Rocking 4th Quarter Parenting

This year has brought all kinds of change for the Nutty North's. There was that pesky diagnosis last year of autism and a host of other co-diagnosis'. We spent the summer last year preparing our then 2 year old to attend school and tried to manage the other four and keep them on track beginning school at the school they finished last summer.


It worked. Until it didn't and it seemed we had to change our plan. 


While the oldest began school where they left off, our tiny tot shuttled off to her first day of her school career. She was not yet 3. I bawled my eyes out and realized life as we knew it had changed. I had no idea how much it would change in the coming months. 

While I tried to keep up the 30 minute drive, sometimes 4 times a day, I grew weary. With therapies in and out of school as well as the kids extracurricular sports, I couldn't do it and we made a switch cautiously to public school. I was anxious and afraid. I wondered how it would go? I knew we had already built a small community to love in our sports families but would it work? What would change? What about old friends? 
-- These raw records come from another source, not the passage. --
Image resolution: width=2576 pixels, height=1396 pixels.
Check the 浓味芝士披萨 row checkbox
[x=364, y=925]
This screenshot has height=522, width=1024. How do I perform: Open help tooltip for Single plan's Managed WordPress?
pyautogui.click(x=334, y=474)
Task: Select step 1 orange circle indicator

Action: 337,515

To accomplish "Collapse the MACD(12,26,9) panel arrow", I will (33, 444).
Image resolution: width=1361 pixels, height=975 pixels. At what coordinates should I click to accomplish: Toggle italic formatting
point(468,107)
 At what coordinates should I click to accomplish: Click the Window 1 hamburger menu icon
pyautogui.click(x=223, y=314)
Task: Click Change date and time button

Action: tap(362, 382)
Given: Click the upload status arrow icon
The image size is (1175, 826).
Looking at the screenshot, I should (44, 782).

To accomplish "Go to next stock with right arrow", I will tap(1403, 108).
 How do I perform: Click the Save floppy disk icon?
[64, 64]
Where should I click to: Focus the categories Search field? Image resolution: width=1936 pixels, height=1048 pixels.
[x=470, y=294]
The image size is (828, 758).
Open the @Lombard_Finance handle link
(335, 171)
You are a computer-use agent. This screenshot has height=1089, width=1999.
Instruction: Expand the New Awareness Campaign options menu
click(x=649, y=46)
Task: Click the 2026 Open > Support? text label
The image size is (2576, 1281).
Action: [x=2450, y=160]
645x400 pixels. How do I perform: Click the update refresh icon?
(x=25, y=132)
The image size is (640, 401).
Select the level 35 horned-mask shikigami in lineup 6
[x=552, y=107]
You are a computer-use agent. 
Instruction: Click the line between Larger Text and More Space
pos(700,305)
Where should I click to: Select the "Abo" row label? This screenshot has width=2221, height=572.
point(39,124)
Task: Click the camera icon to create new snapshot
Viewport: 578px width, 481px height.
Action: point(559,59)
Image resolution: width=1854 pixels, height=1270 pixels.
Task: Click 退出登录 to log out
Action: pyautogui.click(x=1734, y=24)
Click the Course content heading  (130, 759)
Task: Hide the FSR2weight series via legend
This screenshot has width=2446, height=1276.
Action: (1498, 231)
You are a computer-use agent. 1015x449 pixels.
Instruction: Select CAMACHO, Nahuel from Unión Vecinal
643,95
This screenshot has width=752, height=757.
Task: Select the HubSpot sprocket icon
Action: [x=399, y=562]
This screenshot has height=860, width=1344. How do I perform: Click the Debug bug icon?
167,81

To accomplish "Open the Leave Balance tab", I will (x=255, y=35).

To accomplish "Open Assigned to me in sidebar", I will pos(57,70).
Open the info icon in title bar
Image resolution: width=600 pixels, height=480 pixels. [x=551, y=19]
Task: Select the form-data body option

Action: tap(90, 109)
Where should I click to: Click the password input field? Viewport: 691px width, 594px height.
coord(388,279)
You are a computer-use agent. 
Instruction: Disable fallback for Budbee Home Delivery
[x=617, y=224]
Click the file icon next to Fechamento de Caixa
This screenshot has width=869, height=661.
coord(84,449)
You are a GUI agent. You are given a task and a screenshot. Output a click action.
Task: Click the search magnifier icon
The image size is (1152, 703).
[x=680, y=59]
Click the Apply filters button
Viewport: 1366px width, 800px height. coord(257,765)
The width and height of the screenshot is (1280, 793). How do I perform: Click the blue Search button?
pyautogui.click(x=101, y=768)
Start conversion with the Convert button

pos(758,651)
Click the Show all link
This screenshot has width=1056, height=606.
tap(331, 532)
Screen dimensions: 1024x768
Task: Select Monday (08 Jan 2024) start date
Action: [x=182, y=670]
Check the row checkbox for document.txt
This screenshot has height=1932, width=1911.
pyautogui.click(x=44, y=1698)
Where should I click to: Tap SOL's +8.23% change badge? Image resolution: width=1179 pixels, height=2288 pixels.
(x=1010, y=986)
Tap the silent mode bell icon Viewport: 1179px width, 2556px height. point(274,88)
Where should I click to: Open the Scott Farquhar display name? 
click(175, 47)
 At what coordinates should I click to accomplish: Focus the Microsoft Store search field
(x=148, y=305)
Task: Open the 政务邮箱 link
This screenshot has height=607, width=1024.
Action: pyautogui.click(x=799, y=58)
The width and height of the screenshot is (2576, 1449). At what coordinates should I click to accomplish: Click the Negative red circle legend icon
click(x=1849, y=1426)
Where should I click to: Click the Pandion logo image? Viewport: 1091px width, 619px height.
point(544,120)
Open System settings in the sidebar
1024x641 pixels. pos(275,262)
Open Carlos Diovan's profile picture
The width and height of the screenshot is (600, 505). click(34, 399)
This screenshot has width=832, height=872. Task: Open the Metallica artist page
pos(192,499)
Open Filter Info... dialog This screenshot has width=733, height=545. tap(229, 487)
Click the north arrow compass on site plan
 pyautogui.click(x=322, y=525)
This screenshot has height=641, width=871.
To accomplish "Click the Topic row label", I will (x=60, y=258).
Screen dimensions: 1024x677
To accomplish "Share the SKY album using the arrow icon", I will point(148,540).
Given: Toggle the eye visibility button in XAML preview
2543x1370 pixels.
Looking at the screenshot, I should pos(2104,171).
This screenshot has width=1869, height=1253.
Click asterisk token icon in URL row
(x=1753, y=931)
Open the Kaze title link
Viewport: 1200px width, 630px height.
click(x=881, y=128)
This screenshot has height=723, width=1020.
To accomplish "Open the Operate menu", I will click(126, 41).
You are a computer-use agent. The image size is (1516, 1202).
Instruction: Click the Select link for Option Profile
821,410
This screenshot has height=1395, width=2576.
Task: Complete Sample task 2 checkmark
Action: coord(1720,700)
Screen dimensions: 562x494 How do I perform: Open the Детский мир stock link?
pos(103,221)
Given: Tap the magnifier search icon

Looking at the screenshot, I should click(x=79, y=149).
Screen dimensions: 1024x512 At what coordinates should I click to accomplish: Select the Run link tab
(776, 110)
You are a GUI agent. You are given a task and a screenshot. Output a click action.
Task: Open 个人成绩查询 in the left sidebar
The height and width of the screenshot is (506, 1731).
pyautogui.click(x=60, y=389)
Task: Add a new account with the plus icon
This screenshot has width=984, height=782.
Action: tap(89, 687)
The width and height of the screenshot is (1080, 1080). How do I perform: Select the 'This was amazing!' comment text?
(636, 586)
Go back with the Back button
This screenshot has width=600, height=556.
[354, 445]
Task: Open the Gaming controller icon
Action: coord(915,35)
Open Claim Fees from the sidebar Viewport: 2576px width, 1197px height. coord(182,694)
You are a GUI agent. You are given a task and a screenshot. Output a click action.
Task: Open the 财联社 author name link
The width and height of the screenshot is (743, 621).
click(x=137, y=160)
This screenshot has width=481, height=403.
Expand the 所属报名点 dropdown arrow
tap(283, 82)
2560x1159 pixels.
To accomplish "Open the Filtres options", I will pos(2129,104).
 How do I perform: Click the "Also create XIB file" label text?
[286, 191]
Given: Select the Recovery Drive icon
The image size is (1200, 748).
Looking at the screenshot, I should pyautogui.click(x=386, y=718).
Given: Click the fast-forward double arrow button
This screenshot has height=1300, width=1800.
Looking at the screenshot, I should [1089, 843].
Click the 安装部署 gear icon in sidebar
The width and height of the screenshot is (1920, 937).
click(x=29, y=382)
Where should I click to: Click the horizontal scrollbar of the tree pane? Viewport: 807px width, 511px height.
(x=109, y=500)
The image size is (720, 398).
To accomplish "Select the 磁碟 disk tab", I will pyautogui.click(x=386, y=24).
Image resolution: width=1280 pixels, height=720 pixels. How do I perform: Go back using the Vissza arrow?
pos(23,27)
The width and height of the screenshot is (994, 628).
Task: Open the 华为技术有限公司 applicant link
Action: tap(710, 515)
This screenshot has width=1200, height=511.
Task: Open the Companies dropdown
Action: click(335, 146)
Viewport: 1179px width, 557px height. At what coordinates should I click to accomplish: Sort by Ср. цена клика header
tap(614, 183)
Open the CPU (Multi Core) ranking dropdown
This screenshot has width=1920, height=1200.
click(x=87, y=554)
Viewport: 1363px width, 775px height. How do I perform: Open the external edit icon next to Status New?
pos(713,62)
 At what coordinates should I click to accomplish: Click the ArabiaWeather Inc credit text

As the children bravely mustered courage to step on a new bus at a new route, I prayed it would work out. It did. However, here we are months later and I am done. The change worked. The kids flourished. The school exceeded my expectations and though I miss people from our school I don't miss the school or the added stress.

However this last month always seems to bring the worst out of me. I don't want to school. I am known for pulling my kids a day or two before Christmas Break AND the end of the Year because I am just done. That need to be done has started a little earlier this year. This week I had a few fourth quarter parenting moments and it had nothing to do with the fact we have 5 kids, a child with special needs or a week and a half left of school.
1. Those carefully packed snacks and lunches were nearly a bag of gluten free crackers left in a sweet preschoolers lunch box with hopes her teacher and aide understood but I mustered up the energy to find a baggie and toss some in. 
2.Then there was the moment I thought I messed up on crazy hair day. I hadn't heard of it and it would have been hopeless if my kids had been participating because about as close as they got was the fact I didn't straighten their hair before school this week. Not once. 
3.Then knowing I was nearing the end of my rope I decided to get the kids teacher gifts done. Signed, sealed and delivered. After spending time creating and making bath soak and shopping to include everyone I sat with a table full of gifts, and no gift bags or tags. 
4.Finally,  today, after nearly all day snuggling my kiddos in bed I had my fourth 4th Quarter Parenting moment when I realized I had yet to fix the printer that I needed for my son's project about his future. Hopefully his future is brighter than his half-hearted attempt to finish out this school year.

To all you moms trying to finish out the school year with style, go for it, admit you are done and bask in the silly mistakes we all make...for I find as a community we are all doing the best we can and knowing we are not alone can only make this easier. Right????